Nobody is insinuating that they'll be competing with you. I had a class of 18, I'm one of two who ended up as a back end developer. It wouldn't surprise you much to learn that the two of us were both Math majors. The rest were design-y people who wanted to expand their job prospects and ended up as front end developers. I mean this in the nicest of ways to front end developers, but your algorithms mean jack-shit to them.

As one of those few back end developers, I would HOPE I'm not competing with you for a job, as that would then have been a waste of my time and money. That being said, 4 years down the road of real world experience, I doubt there will be any separation between myself and someone with a CS degree and 4 years of work experience. Real life converges. From my couple years post-GA, I'm perfectly capable of talking the talk with the CS majors who think the two letters give them superpowers.

Again, nobody is implying 3 months will match your 4 years.
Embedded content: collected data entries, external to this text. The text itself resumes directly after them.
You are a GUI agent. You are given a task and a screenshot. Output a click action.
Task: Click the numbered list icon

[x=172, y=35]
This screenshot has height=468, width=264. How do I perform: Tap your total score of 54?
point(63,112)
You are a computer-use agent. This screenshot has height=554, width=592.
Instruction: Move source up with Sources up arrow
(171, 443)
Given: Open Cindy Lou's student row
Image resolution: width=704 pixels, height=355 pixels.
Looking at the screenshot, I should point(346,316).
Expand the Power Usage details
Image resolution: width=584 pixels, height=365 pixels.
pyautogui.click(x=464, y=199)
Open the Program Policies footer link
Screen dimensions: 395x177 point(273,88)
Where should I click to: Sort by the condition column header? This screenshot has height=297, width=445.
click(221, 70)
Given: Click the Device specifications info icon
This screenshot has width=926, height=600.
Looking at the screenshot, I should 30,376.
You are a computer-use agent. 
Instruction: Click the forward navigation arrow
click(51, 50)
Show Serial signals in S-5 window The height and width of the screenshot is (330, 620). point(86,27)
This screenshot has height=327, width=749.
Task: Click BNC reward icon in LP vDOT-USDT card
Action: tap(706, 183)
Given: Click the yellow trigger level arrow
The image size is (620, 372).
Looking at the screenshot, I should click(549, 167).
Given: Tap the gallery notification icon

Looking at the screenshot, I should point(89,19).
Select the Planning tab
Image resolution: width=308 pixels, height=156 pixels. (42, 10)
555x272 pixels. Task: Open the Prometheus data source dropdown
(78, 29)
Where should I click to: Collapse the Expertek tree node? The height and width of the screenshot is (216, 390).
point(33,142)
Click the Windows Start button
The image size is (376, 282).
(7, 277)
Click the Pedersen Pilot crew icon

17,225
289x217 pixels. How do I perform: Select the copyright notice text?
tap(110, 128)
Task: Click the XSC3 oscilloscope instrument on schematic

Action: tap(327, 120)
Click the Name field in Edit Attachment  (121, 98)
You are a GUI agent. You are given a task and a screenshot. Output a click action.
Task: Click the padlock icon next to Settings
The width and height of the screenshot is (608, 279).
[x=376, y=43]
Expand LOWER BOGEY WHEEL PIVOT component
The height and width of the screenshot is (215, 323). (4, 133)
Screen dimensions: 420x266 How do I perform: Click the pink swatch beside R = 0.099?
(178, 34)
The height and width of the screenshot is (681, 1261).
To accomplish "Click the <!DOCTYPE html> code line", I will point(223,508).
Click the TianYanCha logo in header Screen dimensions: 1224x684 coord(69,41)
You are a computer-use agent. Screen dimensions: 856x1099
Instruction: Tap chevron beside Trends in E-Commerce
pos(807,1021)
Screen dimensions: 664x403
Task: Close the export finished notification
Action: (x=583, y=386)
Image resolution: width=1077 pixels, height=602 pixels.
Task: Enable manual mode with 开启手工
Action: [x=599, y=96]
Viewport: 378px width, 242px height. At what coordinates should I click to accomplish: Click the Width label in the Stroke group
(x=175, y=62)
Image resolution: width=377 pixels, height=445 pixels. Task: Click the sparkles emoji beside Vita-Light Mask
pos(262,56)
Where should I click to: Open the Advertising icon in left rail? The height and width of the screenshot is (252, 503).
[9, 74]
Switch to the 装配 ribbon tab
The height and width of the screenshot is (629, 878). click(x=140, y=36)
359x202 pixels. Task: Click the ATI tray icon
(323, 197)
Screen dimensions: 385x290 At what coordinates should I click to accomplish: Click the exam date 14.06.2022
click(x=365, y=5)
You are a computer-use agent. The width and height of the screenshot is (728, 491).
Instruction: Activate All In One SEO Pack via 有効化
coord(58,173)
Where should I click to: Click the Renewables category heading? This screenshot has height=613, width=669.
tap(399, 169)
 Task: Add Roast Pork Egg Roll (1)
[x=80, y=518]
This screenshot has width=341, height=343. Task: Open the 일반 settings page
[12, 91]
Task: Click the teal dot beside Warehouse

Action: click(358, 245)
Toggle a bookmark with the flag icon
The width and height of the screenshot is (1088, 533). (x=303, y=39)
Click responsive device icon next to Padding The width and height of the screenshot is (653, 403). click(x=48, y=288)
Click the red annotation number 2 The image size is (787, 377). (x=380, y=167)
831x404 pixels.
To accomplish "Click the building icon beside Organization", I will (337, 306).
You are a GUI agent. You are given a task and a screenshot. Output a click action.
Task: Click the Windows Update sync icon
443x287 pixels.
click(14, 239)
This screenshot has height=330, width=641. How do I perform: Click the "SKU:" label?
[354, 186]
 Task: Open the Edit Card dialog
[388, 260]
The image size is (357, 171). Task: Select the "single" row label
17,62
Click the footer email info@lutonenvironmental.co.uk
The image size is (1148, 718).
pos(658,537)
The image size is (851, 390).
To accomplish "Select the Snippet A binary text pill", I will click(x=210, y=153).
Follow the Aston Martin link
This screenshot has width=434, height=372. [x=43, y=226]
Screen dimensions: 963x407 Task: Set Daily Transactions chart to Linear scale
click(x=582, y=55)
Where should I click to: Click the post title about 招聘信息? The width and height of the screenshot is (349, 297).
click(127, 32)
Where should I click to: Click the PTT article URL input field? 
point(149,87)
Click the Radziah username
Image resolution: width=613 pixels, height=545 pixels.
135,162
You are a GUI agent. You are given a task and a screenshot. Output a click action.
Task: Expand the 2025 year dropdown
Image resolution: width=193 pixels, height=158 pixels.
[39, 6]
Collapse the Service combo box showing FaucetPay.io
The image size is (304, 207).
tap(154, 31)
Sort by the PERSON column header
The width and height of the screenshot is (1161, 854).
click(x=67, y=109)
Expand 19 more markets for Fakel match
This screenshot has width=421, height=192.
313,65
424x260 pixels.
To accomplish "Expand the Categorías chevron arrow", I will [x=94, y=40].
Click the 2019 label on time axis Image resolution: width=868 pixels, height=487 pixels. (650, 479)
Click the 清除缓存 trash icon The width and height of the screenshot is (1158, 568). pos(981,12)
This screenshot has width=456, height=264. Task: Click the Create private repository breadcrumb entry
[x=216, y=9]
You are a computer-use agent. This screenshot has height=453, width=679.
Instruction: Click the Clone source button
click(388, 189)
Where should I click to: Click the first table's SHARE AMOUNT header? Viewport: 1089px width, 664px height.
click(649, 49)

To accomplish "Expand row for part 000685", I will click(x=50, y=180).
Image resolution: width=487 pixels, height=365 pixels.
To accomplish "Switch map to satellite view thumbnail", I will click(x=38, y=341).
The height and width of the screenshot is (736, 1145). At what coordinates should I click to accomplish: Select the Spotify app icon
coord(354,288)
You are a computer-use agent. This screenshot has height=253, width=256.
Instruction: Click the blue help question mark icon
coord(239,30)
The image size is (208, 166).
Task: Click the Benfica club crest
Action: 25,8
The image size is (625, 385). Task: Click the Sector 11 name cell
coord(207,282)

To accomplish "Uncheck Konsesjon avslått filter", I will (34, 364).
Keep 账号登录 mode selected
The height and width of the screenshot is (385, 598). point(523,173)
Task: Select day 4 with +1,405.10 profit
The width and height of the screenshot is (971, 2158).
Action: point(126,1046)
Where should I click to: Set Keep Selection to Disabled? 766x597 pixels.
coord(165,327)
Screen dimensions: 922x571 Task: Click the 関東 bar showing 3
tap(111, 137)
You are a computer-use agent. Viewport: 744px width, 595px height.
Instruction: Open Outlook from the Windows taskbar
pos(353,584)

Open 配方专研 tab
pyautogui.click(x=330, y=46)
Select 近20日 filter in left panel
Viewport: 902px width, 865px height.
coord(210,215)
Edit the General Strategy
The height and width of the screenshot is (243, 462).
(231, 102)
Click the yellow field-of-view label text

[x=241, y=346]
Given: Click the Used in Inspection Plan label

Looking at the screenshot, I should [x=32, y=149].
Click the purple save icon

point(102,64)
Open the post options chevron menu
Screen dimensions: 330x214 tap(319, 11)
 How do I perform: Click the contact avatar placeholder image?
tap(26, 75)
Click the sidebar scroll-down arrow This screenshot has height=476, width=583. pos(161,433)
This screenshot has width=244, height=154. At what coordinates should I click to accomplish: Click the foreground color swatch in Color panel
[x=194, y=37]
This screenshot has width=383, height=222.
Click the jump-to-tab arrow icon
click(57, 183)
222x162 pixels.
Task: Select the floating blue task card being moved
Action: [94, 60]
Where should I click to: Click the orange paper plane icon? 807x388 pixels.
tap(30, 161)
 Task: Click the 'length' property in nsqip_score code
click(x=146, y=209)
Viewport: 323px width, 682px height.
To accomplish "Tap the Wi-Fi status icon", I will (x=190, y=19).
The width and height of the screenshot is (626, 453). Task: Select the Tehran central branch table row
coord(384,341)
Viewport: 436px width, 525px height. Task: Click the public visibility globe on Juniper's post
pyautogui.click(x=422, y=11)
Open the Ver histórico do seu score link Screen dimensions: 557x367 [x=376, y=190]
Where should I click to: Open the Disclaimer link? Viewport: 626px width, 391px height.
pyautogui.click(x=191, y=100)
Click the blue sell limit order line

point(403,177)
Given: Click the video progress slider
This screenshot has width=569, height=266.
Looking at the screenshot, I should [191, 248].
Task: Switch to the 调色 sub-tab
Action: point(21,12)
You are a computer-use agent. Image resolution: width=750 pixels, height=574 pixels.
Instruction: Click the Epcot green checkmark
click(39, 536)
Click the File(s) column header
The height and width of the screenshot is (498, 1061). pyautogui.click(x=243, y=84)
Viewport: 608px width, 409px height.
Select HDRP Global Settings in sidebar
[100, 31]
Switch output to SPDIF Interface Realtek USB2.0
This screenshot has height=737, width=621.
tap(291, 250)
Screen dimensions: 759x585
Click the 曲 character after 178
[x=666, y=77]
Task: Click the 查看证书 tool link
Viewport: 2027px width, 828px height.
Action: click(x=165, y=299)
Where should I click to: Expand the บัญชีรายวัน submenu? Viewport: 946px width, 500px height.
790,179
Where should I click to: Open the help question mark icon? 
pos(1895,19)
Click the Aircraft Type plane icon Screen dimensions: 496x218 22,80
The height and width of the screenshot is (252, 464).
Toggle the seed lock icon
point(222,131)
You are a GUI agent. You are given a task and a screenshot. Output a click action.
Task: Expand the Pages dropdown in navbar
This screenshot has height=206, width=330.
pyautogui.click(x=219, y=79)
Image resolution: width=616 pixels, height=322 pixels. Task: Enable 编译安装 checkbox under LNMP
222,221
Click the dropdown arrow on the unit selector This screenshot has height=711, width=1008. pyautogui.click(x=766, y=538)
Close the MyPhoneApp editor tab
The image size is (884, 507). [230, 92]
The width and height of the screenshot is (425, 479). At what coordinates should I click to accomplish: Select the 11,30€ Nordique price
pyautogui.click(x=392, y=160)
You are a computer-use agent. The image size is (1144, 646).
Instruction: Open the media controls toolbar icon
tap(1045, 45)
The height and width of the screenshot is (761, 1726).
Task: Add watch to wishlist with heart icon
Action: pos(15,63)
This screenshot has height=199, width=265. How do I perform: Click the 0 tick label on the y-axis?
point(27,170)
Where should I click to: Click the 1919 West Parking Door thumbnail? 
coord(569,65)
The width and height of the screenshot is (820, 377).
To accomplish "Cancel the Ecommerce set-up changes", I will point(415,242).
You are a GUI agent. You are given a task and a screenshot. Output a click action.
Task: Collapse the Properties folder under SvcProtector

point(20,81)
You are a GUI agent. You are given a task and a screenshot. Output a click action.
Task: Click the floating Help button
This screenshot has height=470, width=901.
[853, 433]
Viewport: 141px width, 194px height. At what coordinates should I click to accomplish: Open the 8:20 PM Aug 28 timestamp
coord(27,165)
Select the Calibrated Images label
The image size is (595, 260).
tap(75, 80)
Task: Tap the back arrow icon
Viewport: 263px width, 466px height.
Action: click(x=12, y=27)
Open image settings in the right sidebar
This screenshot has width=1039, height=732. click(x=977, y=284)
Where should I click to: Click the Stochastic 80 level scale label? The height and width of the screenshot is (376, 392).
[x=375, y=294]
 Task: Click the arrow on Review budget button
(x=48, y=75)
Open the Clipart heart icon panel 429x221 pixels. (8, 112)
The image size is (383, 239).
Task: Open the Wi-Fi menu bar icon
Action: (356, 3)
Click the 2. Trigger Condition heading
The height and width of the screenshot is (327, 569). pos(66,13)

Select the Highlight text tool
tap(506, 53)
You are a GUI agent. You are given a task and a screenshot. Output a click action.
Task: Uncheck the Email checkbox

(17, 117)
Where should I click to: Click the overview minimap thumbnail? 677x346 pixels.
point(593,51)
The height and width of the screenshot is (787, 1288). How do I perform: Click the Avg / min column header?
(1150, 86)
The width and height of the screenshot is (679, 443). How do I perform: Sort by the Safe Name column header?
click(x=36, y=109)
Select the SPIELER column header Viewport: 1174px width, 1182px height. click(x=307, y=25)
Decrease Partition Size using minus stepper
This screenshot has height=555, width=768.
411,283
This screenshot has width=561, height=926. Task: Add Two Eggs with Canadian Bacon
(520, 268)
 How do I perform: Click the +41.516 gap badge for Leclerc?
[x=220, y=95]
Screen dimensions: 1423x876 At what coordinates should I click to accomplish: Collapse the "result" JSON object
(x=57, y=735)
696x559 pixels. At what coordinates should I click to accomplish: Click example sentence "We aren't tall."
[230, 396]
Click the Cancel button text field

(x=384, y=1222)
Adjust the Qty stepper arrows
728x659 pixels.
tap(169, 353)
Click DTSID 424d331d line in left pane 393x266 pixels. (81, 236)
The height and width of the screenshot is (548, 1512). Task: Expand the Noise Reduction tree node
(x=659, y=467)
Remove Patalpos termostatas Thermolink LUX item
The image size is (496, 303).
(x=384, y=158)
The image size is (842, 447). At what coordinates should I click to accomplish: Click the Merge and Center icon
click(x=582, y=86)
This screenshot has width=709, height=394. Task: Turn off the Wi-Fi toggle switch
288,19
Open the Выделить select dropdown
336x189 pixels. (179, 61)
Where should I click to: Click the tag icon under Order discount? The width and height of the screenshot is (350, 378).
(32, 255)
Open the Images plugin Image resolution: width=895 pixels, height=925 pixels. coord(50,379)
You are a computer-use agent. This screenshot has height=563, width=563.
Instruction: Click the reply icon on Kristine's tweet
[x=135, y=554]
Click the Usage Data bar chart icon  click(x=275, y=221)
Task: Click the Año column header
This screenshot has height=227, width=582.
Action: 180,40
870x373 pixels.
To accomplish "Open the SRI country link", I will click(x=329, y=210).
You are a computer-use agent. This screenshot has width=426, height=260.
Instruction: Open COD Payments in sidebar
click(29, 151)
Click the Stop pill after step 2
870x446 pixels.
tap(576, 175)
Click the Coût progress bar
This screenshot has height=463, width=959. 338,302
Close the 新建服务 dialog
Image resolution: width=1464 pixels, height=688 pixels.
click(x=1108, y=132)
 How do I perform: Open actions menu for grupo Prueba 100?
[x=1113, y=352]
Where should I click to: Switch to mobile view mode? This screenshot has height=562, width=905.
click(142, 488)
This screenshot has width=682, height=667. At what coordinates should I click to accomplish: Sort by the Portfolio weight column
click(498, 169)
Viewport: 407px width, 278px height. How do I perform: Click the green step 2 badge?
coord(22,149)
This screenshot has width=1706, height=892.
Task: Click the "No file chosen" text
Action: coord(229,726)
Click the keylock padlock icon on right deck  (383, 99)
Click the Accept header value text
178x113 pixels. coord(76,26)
However, thinking that 3 months of immersion doesn't give you enough knowledge to gain the REAL knowledge on the job would be ignorant. I'm reasonably confident if you blindfolded me and dumped me in France, I'd be speaking french in 3 months. I doubt I'd be able to appreciate The Count Of Monte Cristo, but I'd be more than capable of navigating day to day life.


>That being said, 4 years down the road of real world experience, I doubt there will be any separation between myself and someone with a CS degree and 4 years of work experience.

That depends entirely on what you do in those 4 years. If you spend that time studying algorithms, data structures, graph theory, discrete math, and the theory of computation, then you may be right.

If you spend those 4 years making CRUD apps, then there will still be a large gap.

I speak from experience by the way. I was a professional programmer for 5 years before I went back to get my CS degree. There were so many things that I didn't know that I didn't know.

It's the difference between spending a week banging your head against a wall or spending 20 minutes realizing your problem is just a variant of a graph theory problem that was solved 50 years ago.


> There were so many things that I didn't know that I didn't know.

I think that puts it very well. It's not just what people know they don't know, it's what they don't know they don't know. That's where it really hits them.